My book also deals extensively with the pernicious effects of Lysenkoism, a body of dialectic Marxist beliefs almost magical in nature, created by Trofim Lysenko, a largely uneducated agronomist. 9Between the late 1920s and the 1950s, every biologist in the Soviet Union had to decide whether to accept Trofim Lysenko’s pseudobiology, which had been approved by the Communist Party and Stalin himself, or whether to follow the dictates of his or her own professional knowledge and ethics. Uneducated Soviet leaders appreciated Lysenko’s denial of the existence of genes as the basis of inheritance (and the chromosomes where the genes are located) and species as the basis of evolution. It was much easier for them to understand Lysenko’s simplified anthropomorphic ideas that individuals within a species “help” each other (i.e., that there is no competition within the same species) and inherit changes from environmental conditions than to deal with the complicated knowledge of “bourgeois” geneticists and evolutionists who were products of the hated intelligentsia.

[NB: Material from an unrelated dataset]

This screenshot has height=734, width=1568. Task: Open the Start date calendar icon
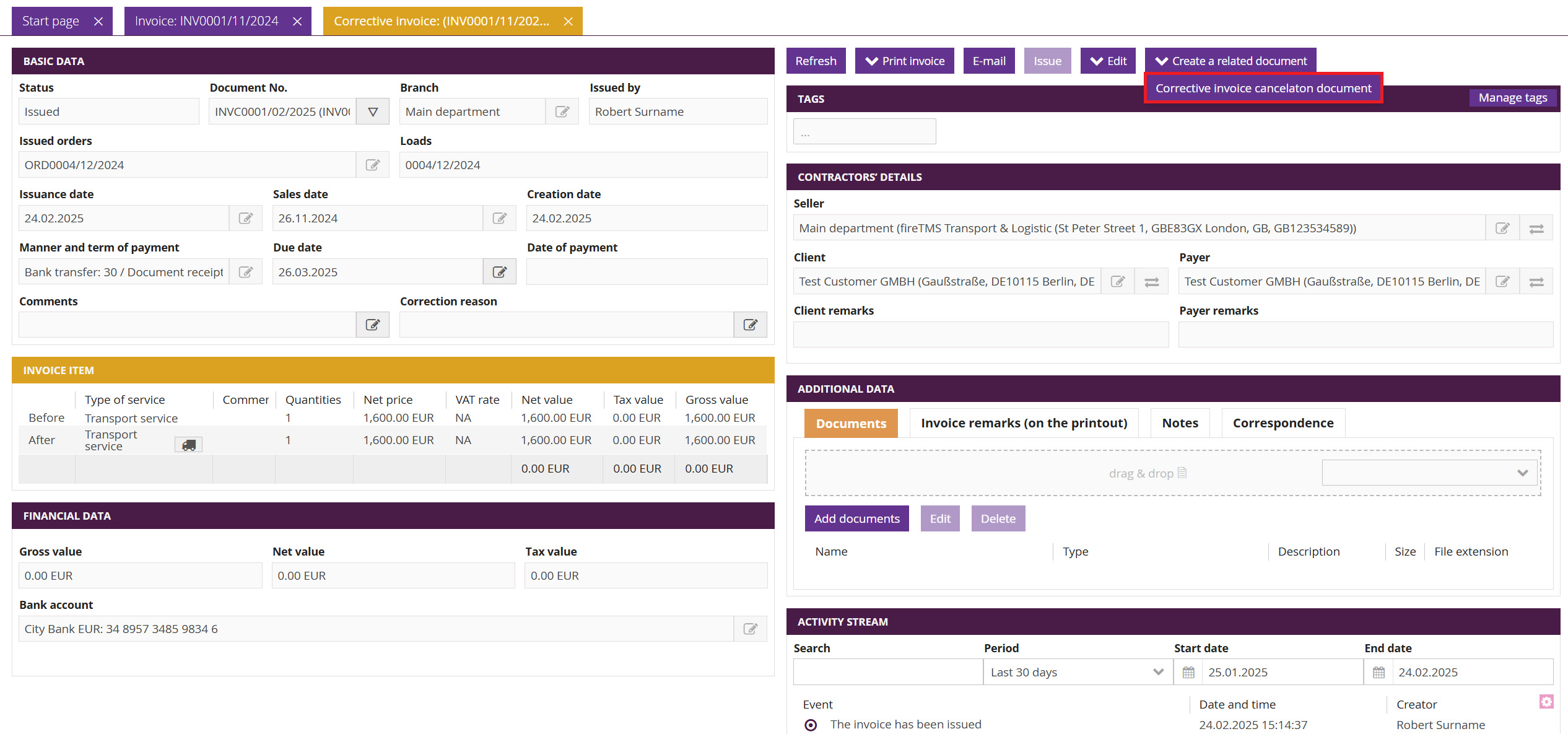[1188, 672]
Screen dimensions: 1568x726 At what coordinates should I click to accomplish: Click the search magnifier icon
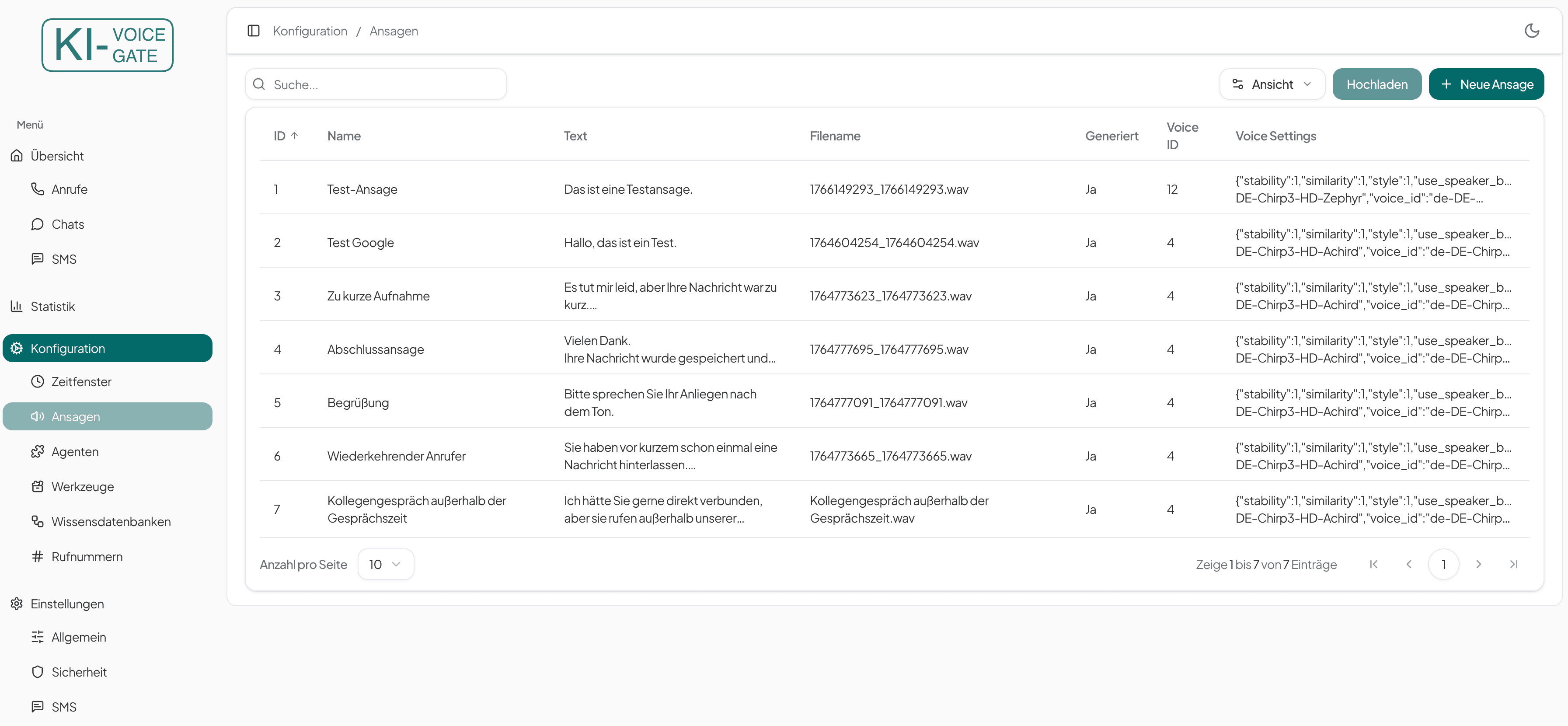click(259, 84)
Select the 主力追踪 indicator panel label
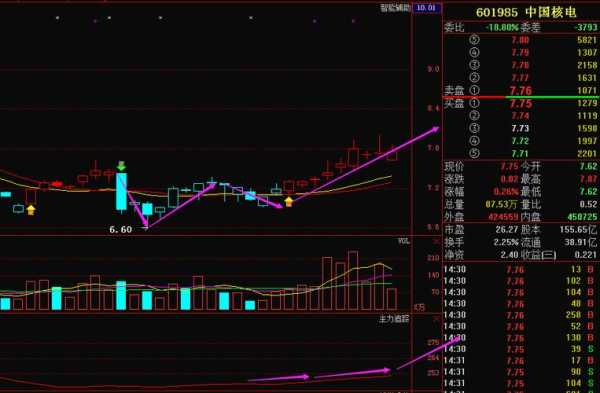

Analysis of the rise of Lysenko also highlights the resilience and great courage of many scientists who maintained moral and ethical norms against all odds. As in Nazi Germany, scientists in the Soviet Union faced a moral dilemma: Should they follow the demands of the ruling regime and participate in unethical, sometimes criminal research, or should they follow their own consciences and refuse to participate? In the latter case, the decision could cost a scientist his or her professional career, freedom, and even life itself, and could endanger family and friends, as well. However, the regime succeeded in producing some scientists who did not hesitate to fulfill and support any demand of the Party and its secret police. The material presented in Chapters 2 and 3 illustrates this point.